Confessions of a Quackbuster

This blog deals with healthcare consumer protection, and is therefore about quackery, healthfraud, chiropractic, and other forms of so-Called "Alternative" Medicine (sCAM).

Thursday, July 21, 2005

Health Scan: A chemical in hashish inhibits cancer

THE JERUSALEM POST
Jun. 19, 2005

Health Scan: A chemical in hashish inhibits cancer
Judy Siegel-Itzkovich,

Hashish not only gets people high; it can bring cancer low. Derivatives of the cannabis plant from which hashish is produced have been shown by a Hebrew University doctoral student to be effective in halting the growth of tumors in laboratory and animal tests. For her work, Natalya Kogan was one of the winners of a Kaye Innovation Award, presented during the recent 68th meeting of the HU board of governors.

Working under the supervision of Prof. Raphael Mechoulam at the Hebrew University School of Pharmacy (in collaboration with Prof. Michael Schlesinger at The Hebrew University-Hadassah Medical School and Prof. Ester Priel at Ben-Gurion University of the Negev), Kogan has developed new compounds – known as quinonoid cannabinoids – that parallel in their activity a group of anti-cancer drugs, the best known of which is daunomycin. But while daunomycin is toxic to the heart, Kogan, with Dr. Ronen Beeri and Dr. Gergana Marincheva of Hadassah University Medical Center in Jerusalem's Ein Kerem, found that the quinonoid cannabinoids are much less cardiotoxic. The development of quinonoid compounds that display anticancer activity but are less toxic is a major therapeutic goal.

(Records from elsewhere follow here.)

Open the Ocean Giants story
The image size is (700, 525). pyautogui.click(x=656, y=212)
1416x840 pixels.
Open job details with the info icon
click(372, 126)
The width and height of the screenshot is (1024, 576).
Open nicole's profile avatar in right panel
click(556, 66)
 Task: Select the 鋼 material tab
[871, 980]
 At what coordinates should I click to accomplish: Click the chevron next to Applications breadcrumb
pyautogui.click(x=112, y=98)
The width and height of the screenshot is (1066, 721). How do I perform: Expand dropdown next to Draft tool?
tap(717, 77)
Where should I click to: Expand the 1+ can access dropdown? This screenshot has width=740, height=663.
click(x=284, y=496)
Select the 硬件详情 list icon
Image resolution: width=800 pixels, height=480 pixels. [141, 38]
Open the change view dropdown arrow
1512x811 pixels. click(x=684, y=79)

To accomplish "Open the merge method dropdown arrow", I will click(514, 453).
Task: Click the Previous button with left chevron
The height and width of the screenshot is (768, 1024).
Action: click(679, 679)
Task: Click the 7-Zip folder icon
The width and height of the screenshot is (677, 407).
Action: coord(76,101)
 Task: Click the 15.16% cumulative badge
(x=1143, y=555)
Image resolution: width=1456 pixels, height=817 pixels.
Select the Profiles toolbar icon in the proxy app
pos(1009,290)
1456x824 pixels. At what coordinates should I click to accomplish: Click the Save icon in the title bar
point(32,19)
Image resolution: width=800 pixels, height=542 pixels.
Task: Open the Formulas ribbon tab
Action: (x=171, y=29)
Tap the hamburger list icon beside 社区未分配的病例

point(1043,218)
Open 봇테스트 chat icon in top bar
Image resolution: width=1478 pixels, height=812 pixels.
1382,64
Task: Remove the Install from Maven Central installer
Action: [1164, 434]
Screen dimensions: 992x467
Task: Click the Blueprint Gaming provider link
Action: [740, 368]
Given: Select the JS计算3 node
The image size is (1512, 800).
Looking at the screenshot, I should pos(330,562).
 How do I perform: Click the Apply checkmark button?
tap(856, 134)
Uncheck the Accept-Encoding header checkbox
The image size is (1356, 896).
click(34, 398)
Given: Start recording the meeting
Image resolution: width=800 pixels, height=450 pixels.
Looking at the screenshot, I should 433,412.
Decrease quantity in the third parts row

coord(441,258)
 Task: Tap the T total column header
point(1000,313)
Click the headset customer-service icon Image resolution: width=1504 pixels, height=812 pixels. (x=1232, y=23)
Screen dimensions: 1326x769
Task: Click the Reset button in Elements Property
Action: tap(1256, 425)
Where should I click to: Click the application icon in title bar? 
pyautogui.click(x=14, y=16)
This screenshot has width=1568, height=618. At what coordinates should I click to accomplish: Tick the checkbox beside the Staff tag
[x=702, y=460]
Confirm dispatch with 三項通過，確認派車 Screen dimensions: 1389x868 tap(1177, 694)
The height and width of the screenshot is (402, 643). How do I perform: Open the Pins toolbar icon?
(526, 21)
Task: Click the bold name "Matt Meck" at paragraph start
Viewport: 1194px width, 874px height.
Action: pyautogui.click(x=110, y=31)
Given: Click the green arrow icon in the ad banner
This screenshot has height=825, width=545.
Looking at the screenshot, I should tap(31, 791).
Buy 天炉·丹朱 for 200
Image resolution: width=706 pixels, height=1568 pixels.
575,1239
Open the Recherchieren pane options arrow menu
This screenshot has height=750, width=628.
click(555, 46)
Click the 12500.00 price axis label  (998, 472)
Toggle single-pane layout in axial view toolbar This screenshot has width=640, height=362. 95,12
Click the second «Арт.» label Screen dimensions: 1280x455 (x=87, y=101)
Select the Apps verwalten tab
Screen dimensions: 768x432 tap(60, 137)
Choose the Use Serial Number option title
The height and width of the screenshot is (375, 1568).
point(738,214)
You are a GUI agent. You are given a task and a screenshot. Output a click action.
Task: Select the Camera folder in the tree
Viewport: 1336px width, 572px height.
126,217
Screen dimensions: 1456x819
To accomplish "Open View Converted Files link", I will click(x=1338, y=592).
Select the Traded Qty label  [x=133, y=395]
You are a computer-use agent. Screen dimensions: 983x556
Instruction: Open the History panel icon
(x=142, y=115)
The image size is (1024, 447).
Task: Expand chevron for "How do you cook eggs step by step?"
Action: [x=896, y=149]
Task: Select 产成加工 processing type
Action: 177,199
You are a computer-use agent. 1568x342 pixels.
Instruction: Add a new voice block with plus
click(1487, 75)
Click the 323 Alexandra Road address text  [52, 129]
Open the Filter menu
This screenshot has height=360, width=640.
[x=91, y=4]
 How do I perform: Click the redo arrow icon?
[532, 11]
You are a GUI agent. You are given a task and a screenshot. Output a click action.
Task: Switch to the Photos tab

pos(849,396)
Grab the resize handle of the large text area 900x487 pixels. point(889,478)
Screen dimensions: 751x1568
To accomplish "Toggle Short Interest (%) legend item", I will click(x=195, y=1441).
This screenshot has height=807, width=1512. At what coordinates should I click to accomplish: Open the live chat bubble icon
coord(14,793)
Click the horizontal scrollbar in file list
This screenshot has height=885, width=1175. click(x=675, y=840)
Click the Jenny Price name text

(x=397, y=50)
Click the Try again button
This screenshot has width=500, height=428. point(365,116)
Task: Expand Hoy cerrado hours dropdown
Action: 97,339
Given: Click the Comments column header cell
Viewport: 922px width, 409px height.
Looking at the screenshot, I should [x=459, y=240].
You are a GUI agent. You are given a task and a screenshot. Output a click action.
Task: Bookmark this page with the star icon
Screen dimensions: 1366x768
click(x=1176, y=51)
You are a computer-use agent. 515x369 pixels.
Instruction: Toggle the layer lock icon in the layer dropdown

Kogan is now continuing to investigate the mechanism of action of these promising compounds.

All the compounds synthesized by Kogan inhibited cancer cell growth in cell culture, and one of them was found to markedly reduce the volume of tumors in animal studies The cannabinoid quinones were found to act through a rather unique pathway of cancer cell destruction – by specific inhibition of topoisomerase II, an enzyme that participates in cell replication. Most of the known anti-cancer drugs are less selective.

The most active compound in the series developed by Kogan, as well as some other cannabinoids, were found by Kogan and HU Prof. Ruth Galilli to suppress the formation of the new blood vessels crucial for tumor growth, and much effort has been invested by researchers in the development of compounds with anti-angiogenic activity.

The annual Kaye Innovation Awards were established in 1994 by Isaac Kaye, a prominent British industrialist in the pharmaceutical industry, to encourage HU faculty, staff and students to develop innovative methods and inventions with commercial potential.